Karma and Fate – Consequences for Life – The will to overcome Suffering
The karma of zen monk. There are no blankets in the zen meditation hall. When sleeping the zen monks cover their feet with the same cushion they meditate on. The pursuit of desire leads to unpleasant results. Although zen monks aren't totally free from desire, they try to keep distant from it. When you spend time around zen monks, you can not help but notice that zen monks become embarrassed and fearful just like ordinary people. In fact, they are completely ensnared by desire but their passion is one that worldly people rarely even dream about: They are enticed by the great desire to become free and transcend life and death.
They wander through steep mountains and deep valleys, committing themselves to austere ascetic practices like the empty gazing Holy and Wise Ones. To aspire to "no desire" is also a great desire!

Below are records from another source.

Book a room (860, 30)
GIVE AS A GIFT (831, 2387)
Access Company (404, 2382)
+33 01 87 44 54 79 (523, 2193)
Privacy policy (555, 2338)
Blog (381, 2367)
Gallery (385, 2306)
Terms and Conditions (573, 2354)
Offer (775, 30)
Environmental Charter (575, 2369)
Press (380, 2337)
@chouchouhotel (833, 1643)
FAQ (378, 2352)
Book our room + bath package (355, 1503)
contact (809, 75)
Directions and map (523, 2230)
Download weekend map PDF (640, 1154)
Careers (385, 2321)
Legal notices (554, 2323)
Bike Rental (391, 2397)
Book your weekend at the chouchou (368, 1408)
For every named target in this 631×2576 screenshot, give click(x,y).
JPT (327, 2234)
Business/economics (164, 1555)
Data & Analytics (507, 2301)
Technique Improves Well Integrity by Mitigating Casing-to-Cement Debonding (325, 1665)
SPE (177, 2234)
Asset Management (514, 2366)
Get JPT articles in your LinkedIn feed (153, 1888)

Karma - Humans are Creatures of Suffering
Zen Monks recognize that human beings are creatures of suffering. They know that they are yoked to suffering: They are clothed in suffering, dine on suffering, and dwell in the home of suffering, surrounded by the wall of suffering. The only thing zen monks can rely on is the will to overcome suffering. They are aware that if they fail t maintain this focus, their lives will end in catastrophe. Accordingly, they have no choice but to hold on tightly to this goal.
A zen monk is not a product of fate but a creation of karma. Fate is what was determined for you before you were born, and there is no way you can change it; karma refers to what you choose with your own free will in the present.
Thus, fate is inexorable but karma is malleable; fate is fixed while karma can be changed by your intentional actions; fate implies limitation and karma confers possibility. Responsibility.
It was my fate to be born poor but it is my karma to become rich when I grow up. It is my fate to be born a human and not a mouse or a flea but it is my karma to choose Liberation as my spiritual refuge and aspire to Enlightenment.
"I" exists as the object of my fate and the subject of my karma. My fate was determined in the past when I was not there. But karma is something that I can control myself in the present. Accordingly, I can always create and reshape my karma until the last moment of my life.
The Inevitability of Fate
Once the inevitability of fate is understood, you also realize the rationality of karma. Fate is never something to bemoan but something to accept, just as karma is something to embrace and love. If a zen monk is able to love his ragged robes, the symbol of his own elected suffering, he is on the threshold of Enlightenment, holding the door knocker in his hand. As the zen monk becomes used to his disciplined life, he senses more strongly that karma is something he should uphold wholeheartedly.